The flagrant abuses prevalent in the collection of debts have been widely reported in the media with recent cases highlighting attorneys’ involvement in such matters. These issues have plagued the debt collecting industry.
Government believes the existing legislative framework is inadequate in ensuring that debts are recovered in a fair and efficient manner where there is proper control and oversight. It also believes there is a disparity in the tariffs charged by debt collectors and attorneys conducting debt collection.
The draft Debt Collectors Amendment Bill 2015 has been tabled for commenting. Comments are to be submitted to the Justice Department by 30 November. The Bill, inter alia, seeks to amend the Debt Collectors Act 114 of 1998 (the Act), so as to insert certain definitions and make the Act applicable to attorneys who conduct debt collecting.
In terms of registration of attorneys as debt collectors s 8A will be inserted in the Act, which states:
‘(1) Subject to subsection (2), as from a date fixed by the Minister by notice in the Gazette, published at least 180 days before the date referred to therein, no attorney, employee of an attorney, or agent of an attorney, shall act as a debt collector unless he or she is registered as a debt collector in terms of this Act.
(2) The provisions of this Act shall, in addition to the provisions of the Attorneys Act, 1979 (Act No. 53 of 1979), where applicable, apply to an attorney contemplated in subsection (1).’
The amendment Bill addresses issues of dishonesty by amending s 10 of the Act by the addition in subs (1) of the following paragraph:
‘(c) in the case of an attorney if he or she has been found guilty of unprofessional or dishonourable or unworthy conduct in terms of section 72 of the Attorneys Act. 1979 (Act No. 53 of 1979).’

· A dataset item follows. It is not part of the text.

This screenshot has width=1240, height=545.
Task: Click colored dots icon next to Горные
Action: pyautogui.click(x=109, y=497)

Further s 15 of the Act is substituted with the following section: ‘…
(5) If an attorney contemplated in section 8A, is found guilty of improper conduct, the Council shall, within five working days of the finding, in writing, inform the law society having jurisdiction of such finding and penalty.

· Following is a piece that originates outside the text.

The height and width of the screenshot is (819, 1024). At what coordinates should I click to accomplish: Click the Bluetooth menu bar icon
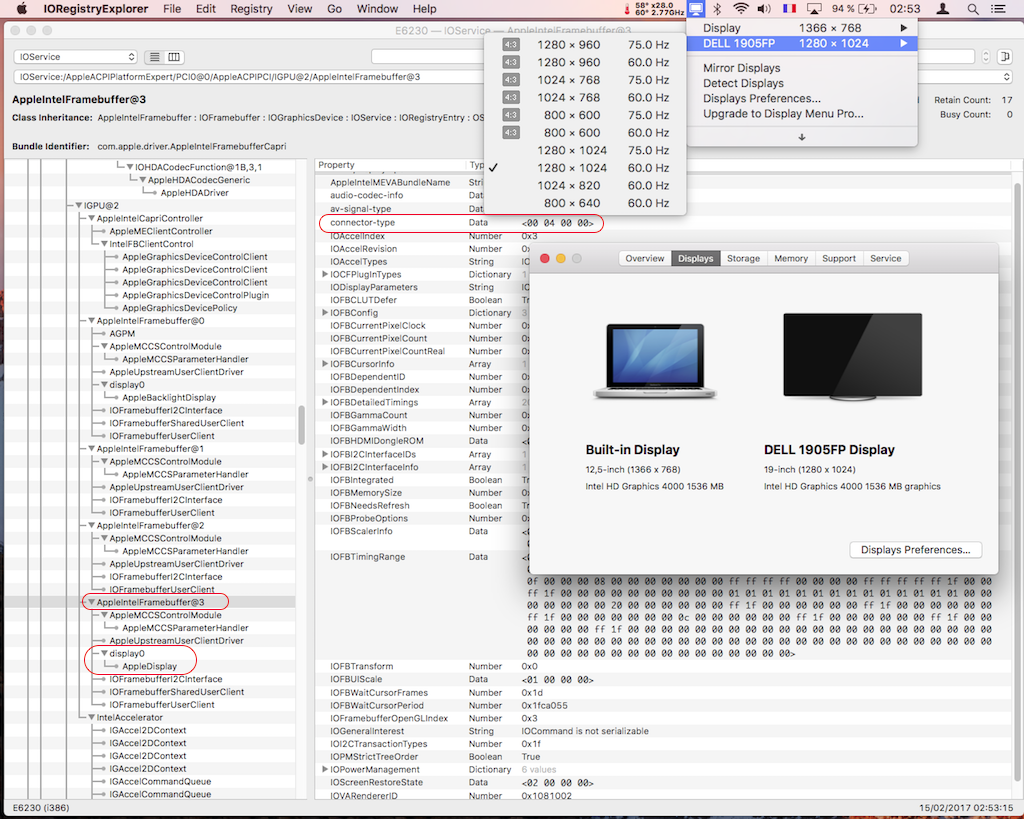(x=717, y=9)
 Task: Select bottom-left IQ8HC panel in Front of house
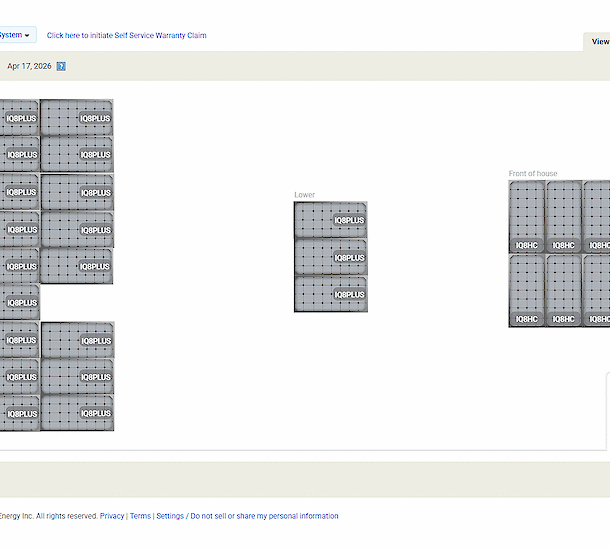click(x=527, y=291)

(6) The law society must cause further steps to be taken to determine whether the attorney is still a fit and proper person to continue practising as such.’
On the issue of paying an admission of guilt fine, a number of sections are inserted after s 15, s 15A(6) and (7) pertaining to attorneys states:
‘(6) If an attorney contemplated in section 8A pays an admission of guilt fine, the Council shall, within five working days of the admission of guilt, in writing, inform the law society having jurisdiction of such admission of guilt and penalty imposed.
(7) The law society must cause further steps to be taken to determine whether the attorney is still a fit and proper person to continue practising as such.’
The fact remains; there will always be a need for debt to be collected in society and attorneys play an important role in facilitating this service.
Debt Collecting attorneys should take note of this Bill and ensure that their debt collecting practice is in line with the Bill.